While heading to DC for work a couple of weeks ago, I opted to go a day early so I could check out HacDC, the local hacker space.
Unfortunately, the person that was to meet me at the airport and give me the tour… didn’t show. Luckily, I’m massively adaptive…
click through for more.
I cabbed down to the hotel in National Harbor…
stretched my legs along the beautiful waterfront among these Segway riders, and sent out a ping on the HacDC mailing list. Friendly Canadian maker seeks maker friends in DC area.
Less than 30 minutes later I got a ping back from this extremely nice former-Vancouverite named James who lives close to National Harbor. This hero of the story picked me up at my hotel and took me on a great adventure into DC.
Saw all the sites walking up and down…
the mall, including…
the Smithsonian Air and Space Museum
and many sobering and beautiful war memorials
that I’ve previously only seen in so many movies
and what struck me was how park-like the downtown core is. Weather was perfect for such a tour.
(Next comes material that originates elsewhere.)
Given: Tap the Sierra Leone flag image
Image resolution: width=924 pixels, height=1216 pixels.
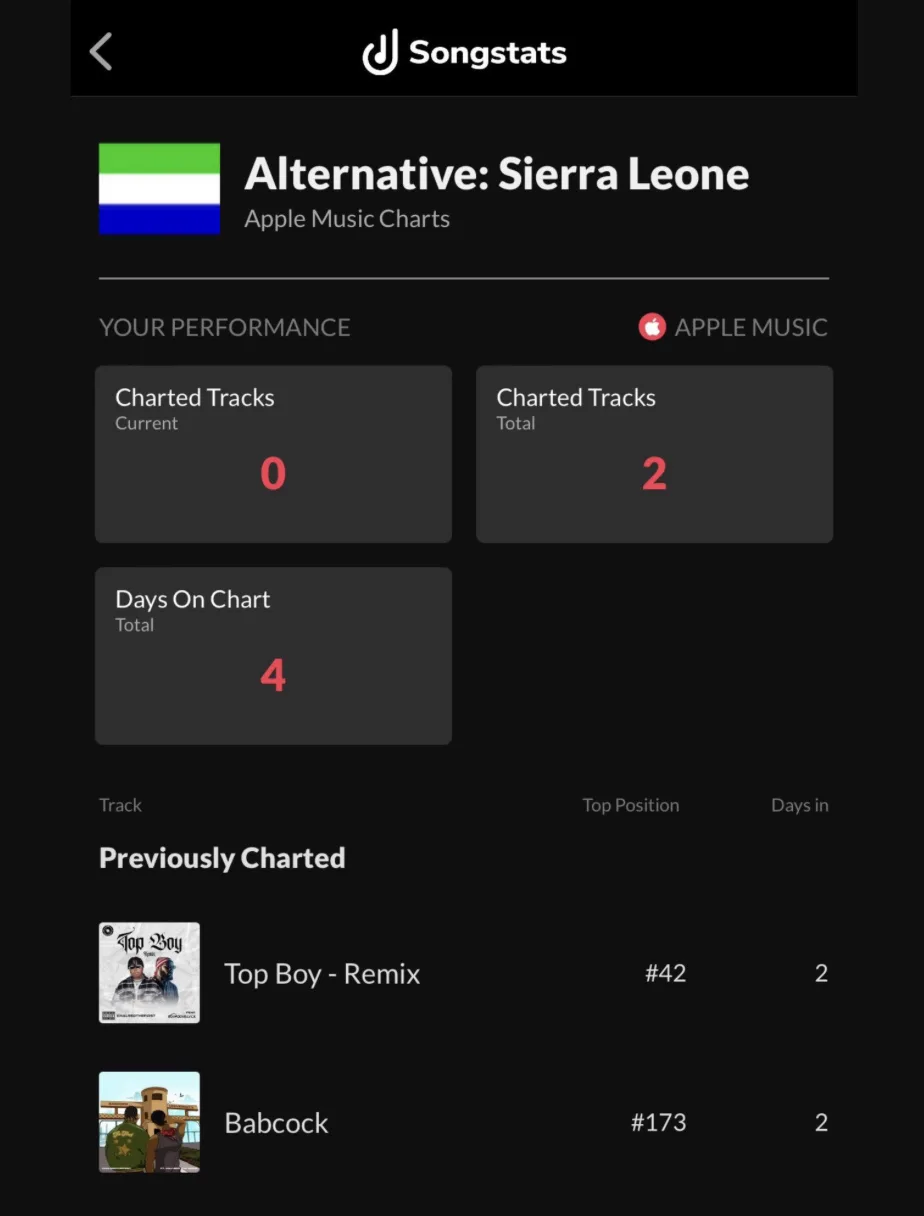Looking at the screenshot, I should 159,189.
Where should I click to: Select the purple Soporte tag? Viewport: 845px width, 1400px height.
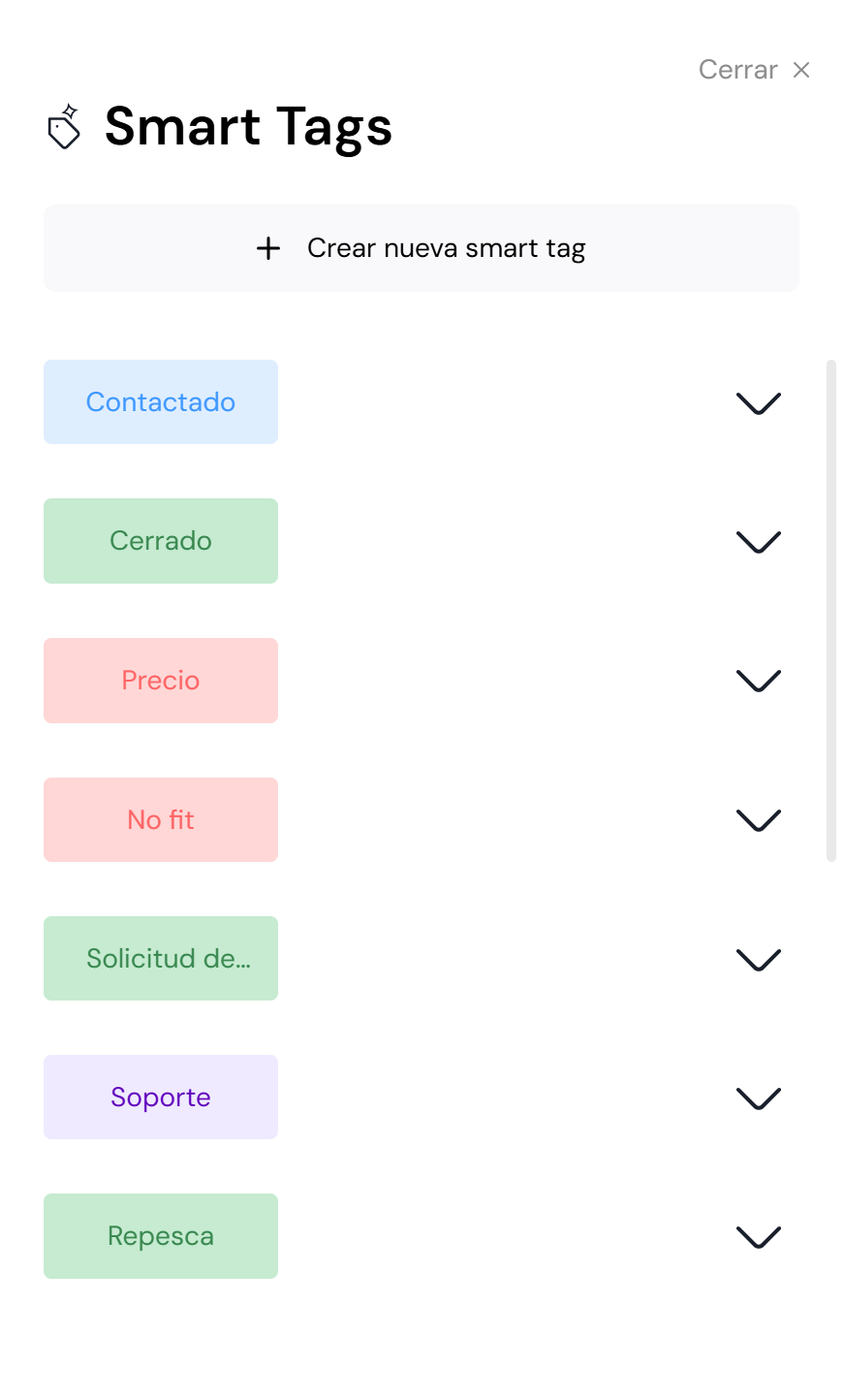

Then off we went up 14th street to HacDC
where James was dropping off an old microwave
and he very kindly gave me the full tour of the space.
HacDC is a real working space with lots of good gear and parts for making, great organization and storage solutions…
unique bits like this working payphone
and extended lab in the basement
housing many more interesting bits…
including this microwave which made me laugh, ’cause this is such a universal hacker space type of label. You have a great space, HacDC. Well done!
So a massive thanks to James for giving up his whole Sunday to hang out with me, and an equally hearty thank you to his expecting wife for supporting that.
The whole experience enhanced my faith in humanity and illustrated how important it is to really reach out to out-of-town visitors as we’ve done at kwartzlab for Seth and the hacklab gang, Brett and Asha from TX/RX, and the whole Two Hands Project crew. Having guests to your hacker space is equivalent to having guests to your house (as Gus would say), so treat ‘em well.